**TASK GOAL**
Retype the data exactly, so that every line matches the original.

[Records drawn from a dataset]
====

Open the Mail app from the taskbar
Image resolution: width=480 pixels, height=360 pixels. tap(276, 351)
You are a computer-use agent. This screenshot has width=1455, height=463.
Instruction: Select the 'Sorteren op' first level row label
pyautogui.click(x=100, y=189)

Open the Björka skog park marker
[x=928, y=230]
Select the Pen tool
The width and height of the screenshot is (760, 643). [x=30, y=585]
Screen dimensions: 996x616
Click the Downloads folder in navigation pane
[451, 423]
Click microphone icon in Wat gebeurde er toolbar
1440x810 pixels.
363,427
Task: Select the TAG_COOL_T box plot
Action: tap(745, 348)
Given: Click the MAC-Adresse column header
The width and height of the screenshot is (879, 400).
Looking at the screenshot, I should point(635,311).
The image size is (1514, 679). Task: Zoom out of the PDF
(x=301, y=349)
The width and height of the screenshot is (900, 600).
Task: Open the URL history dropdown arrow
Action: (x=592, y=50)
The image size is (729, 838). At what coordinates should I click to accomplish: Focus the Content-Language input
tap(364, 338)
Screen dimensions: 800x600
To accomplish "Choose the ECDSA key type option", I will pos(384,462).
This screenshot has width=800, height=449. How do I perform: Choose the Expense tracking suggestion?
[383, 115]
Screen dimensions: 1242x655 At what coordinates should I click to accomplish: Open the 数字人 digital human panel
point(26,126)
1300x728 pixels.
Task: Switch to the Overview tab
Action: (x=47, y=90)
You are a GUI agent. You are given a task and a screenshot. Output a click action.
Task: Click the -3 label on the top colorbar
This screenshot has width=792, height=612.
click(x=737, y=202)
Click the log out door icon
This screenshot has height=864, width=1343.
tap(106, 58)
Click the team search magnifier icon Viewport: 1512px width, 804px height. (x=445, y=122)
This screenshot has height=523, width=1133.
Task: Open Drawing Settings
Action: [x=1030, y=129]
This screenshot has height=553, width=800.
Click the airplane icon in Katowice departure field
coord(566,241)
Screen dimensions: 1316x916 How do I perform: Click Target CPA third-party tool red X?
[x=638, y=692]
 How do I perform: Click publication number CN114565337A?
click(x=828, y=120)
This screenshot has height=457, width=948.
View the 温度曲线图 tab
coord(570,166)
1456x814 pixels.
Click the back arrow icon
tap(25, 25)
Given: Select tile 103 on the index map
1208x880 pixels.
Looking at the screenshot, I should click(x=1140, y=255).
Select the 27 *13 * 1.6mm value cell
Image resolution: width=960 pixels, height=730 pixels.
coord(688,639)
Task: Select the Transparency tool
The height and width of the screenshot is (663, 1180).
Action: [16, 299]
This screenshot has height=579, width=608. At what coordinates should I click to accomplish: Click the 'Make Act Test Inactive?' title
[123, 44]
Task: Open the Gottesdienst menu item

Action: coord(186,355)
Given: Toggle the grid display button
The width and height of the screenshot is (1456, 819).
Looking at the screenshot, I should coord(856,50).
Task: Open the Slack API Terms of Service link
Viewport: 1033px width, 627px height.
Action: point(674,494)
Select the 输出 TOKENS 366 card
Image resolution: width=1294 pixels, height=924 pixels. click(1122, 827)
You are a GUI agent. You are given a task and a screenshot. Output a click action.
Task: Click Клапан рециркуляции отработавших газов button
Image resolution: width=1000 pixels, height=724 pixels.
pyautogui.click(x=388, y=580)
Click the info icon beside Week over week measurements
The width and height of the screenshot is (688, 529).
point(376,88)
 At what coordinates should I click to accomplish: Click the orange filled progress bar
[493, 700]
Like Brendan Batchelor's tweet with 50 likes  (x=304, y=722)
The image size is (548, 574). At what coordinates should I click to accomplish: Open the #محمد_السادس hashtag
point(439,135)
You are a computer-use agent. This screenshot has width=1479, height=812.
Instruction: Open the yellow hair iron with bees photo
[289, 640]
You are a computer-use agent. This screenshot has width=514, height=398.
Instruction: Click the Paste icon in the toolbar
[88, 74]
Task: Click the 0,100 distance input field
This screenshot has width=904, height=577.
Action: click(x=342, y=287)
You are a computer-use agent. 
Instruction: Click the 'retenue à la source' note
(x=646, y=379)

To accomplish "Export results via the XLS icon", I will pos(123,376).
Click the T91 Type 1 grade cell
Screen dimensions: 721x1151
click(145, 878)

====

**EXPECTED ANSWER**
Open the Mail app from the taskbar
Image resolution: width=480 pixels, height=360 pixels. tap(276, 351)
You are a computer-use agent. This screenshot has width=1455, height=463.
Instruction: Select the 'Sorteren op' first level row label
pyautogui.click(x=100, y=189)

Open the Björka skog park marker
[x=928, y=230]
Select the Pen tool
The width and height of the screenshot is (760, 643). [x=30, y=585]
Screen dimensions: 996x616
Click the Downloads folder in navigation pane
[451, 423]
Click microphone icon in Wat gebeurde er toolbar
1440x810 pixels.
363,427
Task: Select the TAG_COOL_T box plot
Action: tap(745, 348)
Given: Click the MAC-Adresse column header
The width and height of the screenshot is (879, 400).
Looking at the screenshot, I should point(635,311).
The image size is (1514, 679). Task: Zoom out of the PDF
(x=301, y=349)
The width and height of the screenshot is (900, 600).
Task: Open the URL history dropdown arrow
Action: (x=592, y=50)
The image size is (729, 838). At what coordinates should I click to accomplish: Focus the Content-Language input
tap(364, 338)
Screen dimensions: 800x600
To accomplish "Choose the ECDSA key type option", I will pos(384,462).
This screenshot has width=800, height=449. How do I perform: Choose the Expense tracking suggestion?
[383, 115]
Screen dimensions: 1242x655 At what coordinates should I click to accomplish: Open the 数字人 digital human panel
point(26,126)
1300x728 pixels.
Task: Switch to the Overview tab
Action: (x=47, y=90)
You are a GUI agent. You are given a task and a screenshot. Output a click action.
Task: Click the -3 label on the top colorbar
This screenshot has width=792, height=612.
click(x=737, y=202)
Click the log out door icon
This screenshot has height=864, width=1343.
tap(106, 58)
Click the team search magnifier icon Viewport: 1512px width, 804px height. (x=445, y=122)
This screenshot has height=523, width=1133.
Task: Open Drawing Settings
Action: [x=1030, y=129]
This screenshot has height=553, width=800.
Click the airplane icon in Katowice departure field
coord(566,241)
Screen dimensions: 1316x916 How do I perform: Click Target CPA third-party tool red X?
[x=638, y=692]
 How do I perform: Click publication number CN114565337A?
click(x=828, y=120)
This screenshot has height=457, width=948.
View the 温度曲线图 tab
coord(570,166)
1456x814 pixels.
Click the back arrow icon
tap(25, 25)
Given: Select tile 103 on the index map
1208x880 pixels.
Looking at the screenshot, I should click(x=1140, y=255).
Select the 27 *13 * 1.6mm value cell
Image resolution: width=960 pixels, height=730 pixels.
coord(688,639)
Task: Select the Transparency tool
The height and width of the screenshot is (663, 1180).
Action: [16, 299]
This screenshot has height=579, width=608. At what coordinates should I click to accomplish: Click the 'Make Act Test Inactive?' title
[123, 44]
Task: Open the Gottesdienst menu item

Action: coord(186,355)
Given: Toggle the grid display button
The width and height of the screenshot is (1456, 819).
Looking at the screenshot, I should coord(856,50).
Task: Open the Slack API Terms of Service link
Viewport: 1033px width, 627px height.
Action: point(674,494)
Select the 输出 TOKENS 366 card
Image resolution: width=1294 pixels, height=924 pixels. click(1122, 827)
You are a GUI agent. You are given a task and a screenshot. Output a click action.
Task: Click Клапан рециркуляции отработавших газов button
Image resolution: width=1000 pixels, height=724 pixels.
pyautogui.click(x=388, y=580)
Click the info icon beside Week over week measurements
The width and height of the screenshot is (688, 529).
point(376,88)
 At what coordinates should I click to accomplish: Click the orange filled progress bar
[493, 700]
Like Brendan Batchelor's tweet with 50 likes  (x=304, y=722)
The image size is (548, 574). At what coordinates should I click to accomplish: Open the #محمد_السادس hashtag
point(439,135)
You are a computer-use agent. This screenshot has width=1479, height=812.
Instruction: Open the yellow hair iron with bees photo
[289, 640]
You are a computer-use agent. This screenshot has width=514, height=398.
Instruction: Click the Paste icon in the toolbar
[88, 74]
Task: Click the 0,100 distance input field
This screenshot has width=904, height=577.
Action: click(x=342, y=287)
You are a computer-use agent. 
Instruction: Click the 'retenue à la source' note
(x=646, y=379)

To accomplish "Export results via the XLS icon", I will pos(123,376).
Click the T91 Type 1 grade cell
Screen dimensions: 721x1151
click(145, 878)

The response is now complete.